In Germany, on the whole, but little enthusiasm is evinced for the abstinence-morality of the Kreutzer Sonata, and the intellectual reaction of My Confession, My Religion, and Fruits of Enlightenment. On the other hand, his followers in that country exalt Tolstoi’s vague socialism and his morbid fraternal love into their dogma. All the muddle-headed among our people who, not from sober scientific conviction, but from hysterical emotionalism, feel a leaning towards a sickly, impotent socialism, which tends principally towards ministering cheap broth to proletarians, and towards revelling in sentimental romances and melodramas from the pretended life of the city worker, naturally discovered in Tolstoi’s ‘give-me-something-communism,’ with its scorn for all economic and moral laws, the expression of their—very platonic!—love for the disinherited. And in the circles in which Herr von Egidy’s watery rationalism (at least a hundred years behind time) could rise into notoriety, and in which his first writing could call forth nearly a hundred replies, assents, and explanations, Tolstoi’s Short Exposition of the Gospel, with its denial of the divine nature of Christ, and of existence after death, with its effusions of a superabundance of feelings of aimless love, its incomprehensible personal sanctification and rhetoric morality, and especially with its astounding misinterpretation of the clearest passages from Scripture, must indeed have been an event. All the adherents of Herr von Egidy are predestined followers of Tolstoi, and all Tolstoi’s admirers perpetrate an inconsistency if they do not enter into the new Salvation Army of Herr von Egidy.

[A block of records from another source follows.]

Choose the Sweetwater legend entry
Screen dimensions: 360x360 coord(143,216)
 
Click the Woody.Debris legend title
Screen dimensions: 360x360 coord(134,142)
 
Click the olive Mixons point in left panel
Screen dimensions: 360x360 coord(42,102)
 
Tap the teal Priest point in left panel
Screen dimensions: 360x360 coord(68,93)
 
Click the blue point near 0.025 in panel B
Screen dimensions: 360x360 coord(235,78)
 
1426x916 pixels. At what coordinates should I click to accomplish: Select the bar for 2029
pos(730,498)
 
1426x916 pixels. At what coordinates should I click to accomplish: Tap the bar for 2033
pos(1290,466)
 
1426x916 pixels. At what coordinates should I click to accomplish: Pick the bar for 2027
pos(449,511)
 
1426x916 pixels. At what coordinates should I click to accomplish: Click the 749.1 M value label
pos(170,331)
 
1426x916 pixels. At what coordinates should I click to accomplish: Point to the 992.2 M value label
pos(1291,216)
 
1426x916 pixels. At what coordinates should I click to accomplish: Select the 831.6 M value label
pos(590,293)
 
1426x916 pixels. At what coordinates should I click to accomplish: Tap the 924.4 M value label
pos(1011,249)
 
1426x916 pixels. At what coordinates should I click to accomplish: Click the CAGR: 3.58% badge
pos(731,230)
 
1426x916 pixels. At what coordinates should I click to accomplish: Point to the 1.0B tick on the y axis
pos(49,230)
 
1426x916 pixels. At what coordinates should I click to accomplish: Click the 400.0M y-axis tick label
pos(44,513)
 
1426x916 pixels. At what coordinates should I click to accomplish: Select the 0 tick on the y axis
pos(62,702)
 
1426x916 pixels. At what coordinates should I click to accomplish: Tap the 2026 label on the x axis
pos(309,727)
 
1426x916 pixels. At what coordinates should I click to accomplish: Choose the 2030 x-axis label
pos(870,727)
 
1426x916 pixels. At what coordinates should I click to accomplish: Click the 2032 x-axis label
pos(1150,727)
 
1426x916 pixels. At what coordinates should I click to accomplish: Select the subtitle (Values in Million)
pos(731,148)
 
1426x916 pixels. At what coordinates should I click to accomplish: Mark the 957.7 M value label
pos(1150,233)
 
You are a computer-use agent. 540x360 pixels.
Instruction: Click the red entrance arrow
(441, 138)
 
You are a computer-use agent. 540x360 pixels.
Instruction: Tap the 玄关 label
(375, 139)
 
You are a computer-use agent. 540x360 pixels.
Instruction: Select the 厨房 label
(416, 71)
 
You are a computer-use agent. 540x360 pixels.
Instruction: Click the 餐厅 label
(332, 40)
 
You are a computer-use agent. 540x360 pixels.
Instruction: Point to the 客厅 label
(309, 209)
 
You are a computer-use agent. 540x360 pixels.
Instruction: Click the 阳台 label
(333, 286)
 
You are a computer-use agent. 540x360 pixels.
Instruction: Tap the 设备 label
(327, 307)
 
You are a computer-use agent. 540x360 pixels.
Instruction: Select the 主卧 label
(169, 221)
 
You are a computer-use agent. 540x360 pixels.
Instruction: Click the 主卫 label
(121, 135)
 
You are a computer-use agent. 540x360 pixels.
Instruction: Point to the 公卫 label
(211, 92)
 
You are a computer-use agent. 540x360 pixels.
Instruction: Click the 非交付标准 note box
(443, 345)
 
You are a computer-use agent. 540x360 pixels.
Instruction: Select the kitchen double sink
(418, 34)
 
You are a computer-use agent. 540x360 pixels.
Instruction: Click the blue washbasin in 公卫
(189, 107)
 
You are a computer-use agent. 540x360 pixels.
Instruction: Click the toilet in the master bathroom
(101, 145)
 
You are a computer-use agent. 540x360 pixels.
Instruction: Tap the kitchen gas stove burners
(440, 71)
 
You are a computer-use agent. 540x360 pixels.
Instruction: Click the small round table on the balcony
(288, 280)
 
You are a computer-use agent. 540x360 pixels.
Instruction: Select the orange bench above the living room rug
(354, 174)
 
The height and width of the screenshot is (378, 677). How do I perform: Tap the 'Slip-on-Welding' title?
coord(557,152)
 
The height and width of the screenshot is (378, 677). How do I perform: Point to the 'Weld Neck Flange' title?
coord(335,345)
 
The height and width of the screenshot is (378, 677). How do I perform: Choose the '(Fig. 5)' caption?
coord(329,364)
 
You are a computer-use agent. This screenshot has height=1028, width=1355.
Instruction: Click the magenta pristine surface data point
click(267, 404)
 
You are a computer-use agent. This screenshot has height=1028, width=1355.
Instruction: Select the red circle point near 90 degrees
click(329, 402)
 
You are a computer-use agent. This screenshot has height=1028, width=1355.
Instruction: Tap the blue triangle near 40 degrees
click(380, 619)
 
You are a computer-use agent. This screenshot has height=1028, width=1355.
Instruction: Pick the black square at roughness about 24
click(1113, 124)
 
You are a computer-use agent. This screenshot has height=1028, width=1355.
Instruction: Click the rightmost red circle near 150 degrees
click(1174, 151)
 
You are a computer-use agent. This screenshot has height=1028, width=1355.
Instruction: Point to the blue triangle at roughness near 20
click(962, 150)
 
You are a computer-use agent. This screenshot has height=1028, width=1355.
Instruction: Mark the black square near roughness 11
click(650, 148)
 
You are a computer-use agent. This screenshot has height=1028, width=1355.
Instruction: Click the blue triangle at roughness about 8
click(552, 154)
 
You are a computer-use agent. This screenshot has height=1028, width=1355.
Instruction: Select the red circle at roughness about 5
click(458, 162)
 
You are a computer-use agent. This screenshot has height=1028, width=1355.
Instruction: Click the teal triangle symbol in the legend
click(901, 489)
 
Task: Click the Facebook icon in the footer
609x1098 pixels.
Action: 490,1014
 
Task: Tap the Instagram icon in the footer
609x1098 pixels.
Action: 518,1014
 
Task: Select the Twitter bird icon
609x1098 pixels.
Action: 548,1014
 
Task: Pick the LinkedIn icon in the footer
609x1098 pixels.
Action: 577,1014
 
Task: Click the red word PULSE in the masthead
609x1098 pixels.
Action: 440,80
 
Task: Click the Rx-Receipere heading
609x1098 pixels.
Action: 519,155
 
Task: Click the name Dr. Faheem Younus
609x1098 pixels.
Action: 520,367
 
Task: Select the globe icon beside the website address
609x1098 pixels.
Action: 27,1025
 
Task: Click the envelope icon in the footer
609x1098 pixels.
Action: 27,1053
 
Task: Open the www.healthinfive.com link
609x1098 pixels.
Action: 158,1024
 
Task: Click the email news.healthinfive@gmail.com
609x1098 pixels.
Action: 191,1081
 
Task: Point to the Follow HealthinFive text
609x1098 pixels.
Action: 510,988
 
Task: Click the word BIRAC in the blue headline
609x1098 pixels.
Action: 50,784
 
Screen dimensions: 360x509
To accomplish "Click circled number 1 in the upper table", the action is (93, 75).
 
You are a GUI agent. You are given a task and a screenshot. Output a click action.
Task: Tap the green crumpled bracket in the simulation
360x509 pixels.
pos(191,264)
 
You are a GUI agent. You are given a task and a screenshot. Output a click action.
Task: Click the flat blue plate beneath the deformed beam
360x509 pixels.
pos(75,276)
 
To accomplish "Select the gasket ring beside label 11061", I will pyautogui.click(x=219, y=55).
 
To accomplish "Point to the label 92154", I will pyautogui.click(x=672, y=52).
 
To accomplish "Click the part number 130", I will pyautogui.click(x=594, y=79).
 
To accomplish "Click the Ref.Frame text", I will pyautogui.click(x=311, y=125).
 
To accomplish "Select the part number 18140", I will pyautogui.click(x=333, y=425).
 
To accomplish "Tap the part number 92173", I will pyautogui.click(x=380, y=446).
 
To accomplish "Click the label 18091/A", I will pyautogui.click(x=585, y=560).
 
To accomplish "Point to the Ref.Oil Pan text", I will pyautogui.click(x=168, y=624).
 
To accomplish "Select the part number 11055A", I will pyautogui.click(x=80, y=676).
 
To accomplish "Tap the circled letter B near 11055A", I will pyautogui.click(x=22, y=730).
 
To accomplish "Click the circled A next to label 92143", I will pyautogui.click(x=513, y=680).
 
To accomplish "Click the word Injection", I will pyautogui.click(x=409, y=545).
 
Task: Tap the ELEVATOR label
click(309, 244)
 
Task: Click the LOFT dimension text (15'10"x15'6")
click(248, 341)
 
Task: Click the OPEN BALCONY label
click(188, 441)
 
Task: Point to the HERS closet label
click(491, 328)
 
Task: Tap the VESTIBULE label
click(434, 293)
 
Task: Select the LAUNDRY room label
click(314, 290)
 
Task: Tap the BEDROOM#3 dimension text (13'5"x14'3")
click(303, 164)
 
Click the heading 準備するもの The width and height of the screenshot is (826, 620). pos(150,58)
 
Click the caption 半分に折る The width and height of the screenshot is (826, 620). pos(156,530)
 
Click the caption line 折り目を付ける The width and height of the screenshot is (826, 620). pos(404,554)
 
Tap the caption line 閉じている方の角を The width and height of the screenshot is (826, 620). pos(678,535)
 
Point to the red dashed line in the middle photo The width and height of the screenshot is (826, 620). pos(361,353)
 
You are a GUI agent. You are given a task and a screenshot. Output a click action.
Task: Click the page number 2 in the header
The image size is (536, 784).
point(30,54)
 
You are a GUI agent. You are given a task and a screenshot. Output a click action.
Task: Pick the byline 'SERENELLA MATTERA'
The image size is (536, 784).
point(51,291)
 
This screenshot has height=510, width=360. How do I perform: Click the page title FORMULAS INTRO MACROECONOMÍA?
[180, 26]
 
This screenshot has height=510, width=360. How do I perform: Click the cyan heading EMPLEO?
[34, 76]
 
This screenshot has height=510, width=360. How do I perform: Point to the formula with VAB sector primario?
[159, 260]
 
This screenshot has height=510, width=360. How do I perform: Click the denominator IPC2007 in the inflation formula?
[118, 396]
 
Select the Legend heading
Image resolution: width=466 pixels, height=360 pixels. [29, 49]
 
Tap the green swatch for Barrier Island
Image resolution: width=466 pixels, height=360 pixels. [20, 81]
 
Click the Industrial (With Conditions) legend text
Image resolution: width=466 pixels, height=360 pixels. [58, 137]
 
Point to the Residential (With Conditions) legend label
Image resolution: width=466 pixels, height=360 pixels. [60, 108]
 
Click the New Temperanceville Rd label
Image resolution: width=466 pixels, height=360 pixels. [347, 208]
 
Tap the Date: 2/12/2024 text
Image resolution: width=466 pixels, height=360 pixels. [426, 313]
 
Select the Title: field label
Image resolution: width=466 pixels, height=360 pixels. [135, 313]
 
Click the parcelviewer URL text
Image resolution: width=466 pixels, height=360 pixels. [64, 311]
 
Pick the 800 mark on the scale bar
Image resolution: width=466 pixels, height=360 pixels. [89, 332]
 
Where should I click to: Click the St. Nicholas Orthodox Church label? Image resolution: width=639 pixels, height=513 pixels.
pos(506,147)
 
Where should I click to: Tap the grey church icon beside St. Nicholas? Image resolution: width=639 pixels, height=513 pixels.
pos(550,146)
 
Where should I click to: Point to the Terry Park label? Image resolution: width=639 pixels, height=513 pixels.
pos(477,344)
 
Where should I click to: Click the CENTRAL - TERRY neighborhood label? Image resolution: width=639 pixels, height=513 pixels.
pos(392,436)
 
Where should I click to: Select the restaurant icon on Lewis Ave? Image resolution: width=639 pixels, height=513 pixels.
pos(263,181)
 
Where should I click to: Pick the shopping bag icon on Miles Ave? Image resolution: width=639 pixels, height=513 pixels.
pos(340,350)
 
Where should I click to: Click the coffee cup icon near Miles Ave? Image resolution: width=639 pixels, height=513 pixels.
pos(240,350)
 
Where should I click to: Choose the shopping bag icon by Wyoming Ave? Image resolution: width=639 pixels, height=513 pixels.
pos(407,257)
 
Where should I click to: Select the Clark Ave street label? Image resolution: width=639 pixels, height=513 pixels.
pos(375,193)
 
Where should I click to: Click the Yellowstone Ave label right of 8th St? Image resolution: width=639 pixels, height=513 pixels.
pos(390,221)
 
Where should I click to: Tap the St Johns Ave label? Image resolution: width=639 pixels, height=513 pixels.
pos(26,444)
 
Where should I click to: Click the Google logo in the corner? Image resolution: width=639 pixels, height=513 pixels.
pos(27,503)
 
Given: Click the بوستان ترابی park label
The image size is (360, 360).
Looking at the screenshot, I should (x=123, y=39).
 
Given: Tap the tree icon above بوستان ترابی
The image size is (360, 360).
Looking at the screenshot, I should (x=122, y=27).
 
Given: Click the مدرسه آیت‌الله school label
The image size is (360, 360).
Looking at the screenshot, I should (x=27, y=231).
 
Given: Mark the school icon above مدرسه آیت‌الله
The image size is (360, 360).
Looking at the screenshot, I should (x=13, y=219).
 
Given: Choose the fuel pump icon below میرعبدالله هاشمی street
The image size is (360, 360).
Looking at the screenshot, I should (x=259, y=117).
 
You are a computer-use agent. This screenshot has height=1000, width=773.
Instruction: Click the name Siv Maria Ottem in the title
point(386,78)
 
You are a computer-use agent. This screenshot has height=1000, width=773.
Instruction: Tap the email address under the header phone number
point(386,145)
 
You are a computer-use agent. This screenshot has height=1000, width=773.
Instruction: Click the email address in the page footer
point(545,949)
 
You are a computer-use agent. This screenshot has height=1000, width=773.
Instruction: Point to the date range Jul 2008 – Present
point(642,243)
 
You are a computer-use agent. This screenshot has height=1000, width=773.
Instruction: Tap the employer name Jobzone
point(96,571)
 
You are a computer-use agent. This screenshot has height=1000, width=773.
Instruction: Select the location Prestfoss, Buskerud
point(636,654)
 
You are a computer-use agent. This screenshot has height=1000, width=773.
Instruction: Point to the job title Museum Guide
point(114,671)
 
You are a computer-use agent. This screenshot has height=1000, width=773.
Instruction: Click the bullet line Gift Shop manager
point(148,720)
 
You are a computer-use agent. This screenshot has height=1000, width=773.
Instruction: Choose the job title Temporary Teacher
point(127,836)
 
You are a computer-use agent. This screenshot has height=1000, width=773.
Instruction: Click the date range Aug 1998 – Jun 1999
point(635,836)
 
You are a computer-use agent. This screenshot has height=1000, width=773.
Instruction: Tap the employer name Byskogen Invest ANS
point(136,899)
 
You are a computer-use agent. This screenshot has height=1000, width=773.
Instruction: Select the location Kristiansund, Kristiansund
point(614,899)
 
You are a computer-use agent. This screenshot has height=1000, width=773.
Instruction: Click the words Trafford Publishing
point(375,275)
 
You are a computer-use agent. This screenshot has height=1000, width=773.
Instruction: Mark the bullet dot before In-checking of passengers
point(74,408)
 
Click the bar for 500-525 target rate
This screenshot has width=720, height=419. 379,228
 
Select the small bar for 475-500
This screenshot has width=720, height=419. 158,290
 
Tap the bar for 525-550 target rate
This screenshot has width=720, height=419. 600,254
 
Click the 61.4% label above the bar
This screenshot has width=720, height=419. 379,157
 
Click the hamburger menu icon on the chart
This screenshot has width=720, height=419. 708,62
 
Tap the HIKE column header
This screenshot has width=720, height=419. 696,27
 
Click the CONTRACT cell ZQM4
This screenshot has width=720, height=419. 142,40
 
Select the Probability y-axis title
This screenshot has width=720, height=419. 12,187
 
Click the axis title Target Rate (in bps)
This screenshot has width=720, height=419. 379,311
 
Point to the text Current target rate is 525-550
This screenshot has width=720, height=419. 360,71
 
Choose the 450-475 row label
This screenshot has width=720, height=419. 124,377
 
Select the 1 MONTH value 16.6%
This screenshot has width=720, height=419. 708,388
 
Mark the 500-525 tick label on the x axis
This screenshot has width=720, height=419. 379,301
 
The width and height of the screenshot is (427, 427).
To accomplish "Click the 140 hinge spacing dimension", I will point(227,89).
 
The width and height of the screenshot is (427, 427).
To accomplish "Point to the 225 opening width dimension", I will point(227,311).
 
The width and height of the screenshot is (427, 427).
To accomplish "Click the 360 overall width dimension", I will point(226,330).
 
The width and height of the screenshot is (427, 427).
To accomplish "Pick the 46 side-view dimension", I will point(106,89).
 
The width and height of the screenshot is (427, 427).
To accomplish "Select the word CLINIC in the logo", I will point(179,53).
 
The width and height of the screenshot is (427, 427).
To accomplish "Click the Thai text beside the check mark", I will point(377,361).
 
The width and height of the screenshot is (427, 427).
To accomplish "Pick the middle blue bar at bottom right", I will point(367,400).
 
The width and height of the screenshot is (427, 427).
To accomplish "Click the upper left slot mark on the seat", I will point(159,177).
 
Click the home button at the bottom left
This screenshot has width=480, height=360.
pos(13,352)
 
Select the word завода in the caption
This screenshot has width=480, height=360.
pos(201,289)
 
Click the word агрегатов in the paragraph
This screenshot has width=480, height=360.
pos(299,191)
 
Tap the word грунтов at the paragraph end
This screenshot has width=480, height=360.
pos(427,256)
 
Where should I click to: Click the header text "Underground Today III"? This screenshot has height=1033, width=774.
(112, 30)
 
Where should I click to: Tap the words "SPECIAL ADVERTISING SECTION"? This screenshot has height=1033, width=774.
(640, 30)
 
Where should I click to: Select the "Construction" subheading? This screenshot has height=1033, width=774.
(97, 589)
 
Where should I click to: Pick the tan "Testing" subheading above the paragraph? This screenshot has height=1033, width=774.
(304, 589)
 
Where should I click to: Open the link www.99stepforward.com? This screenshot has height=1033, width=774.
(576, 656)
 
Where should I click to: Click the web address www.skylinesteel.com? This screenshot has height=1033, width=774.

By the special timbre of the echo which Tolstoism calls forth in different countries, he has become an instrument which is better fitted than any other tendency of degeneration in contemporary literature for the determination, measurement, and comparison, in kind and degree, of degeneration and hysteria among those civilized nations in which the phenomenon of the Dusk of the Nations has been observed.
[CHAPTER V.]
THE RICHARD WAGNER CULT.
WE have seen in a previous chapter that the whole mystic movement of the period has its roots in romanticism, and hence originally emanates from Germany. In England German romanticism was metamorphosed into pre-Raphaelitism, in France the latter engendered, with the last remains of its procreative strength, the abortions of symbolism and neo-Catholicism, and these Siamese twins contracted with Tolstoism a mountebank marriage such as might take place between the cripple of a fair and the wonder of a show-booth. While the descendants of the emigrant (who on his departure from his German home already carried in him all the germs of subsequent tumefactions and disfigurements), so changed as to be almost unrecognisable, grew up in different countries, and set about returning to their native land to attempt the renewal of family ties with their home-staying connections, Germany gave birth to a new prodigy, who was in truth only reared with great trouble to manhood, and for long years received but little notice or appreciation, but who finally obtained an incomparably mightier attractive force over the great fools’ fair of the present time than all his fellow-competitors. This prodigy is ‘Wagnerism.’ It is the German contribution to modern mysticism, and far outweighs all that the other nations combined have supplied to that movement. For Germany is powerful in everything, in evil as in good, and the magnitude of its elementary force manifests itself in a crushing manner in its degenerate, as well as in its ennobling, efforts.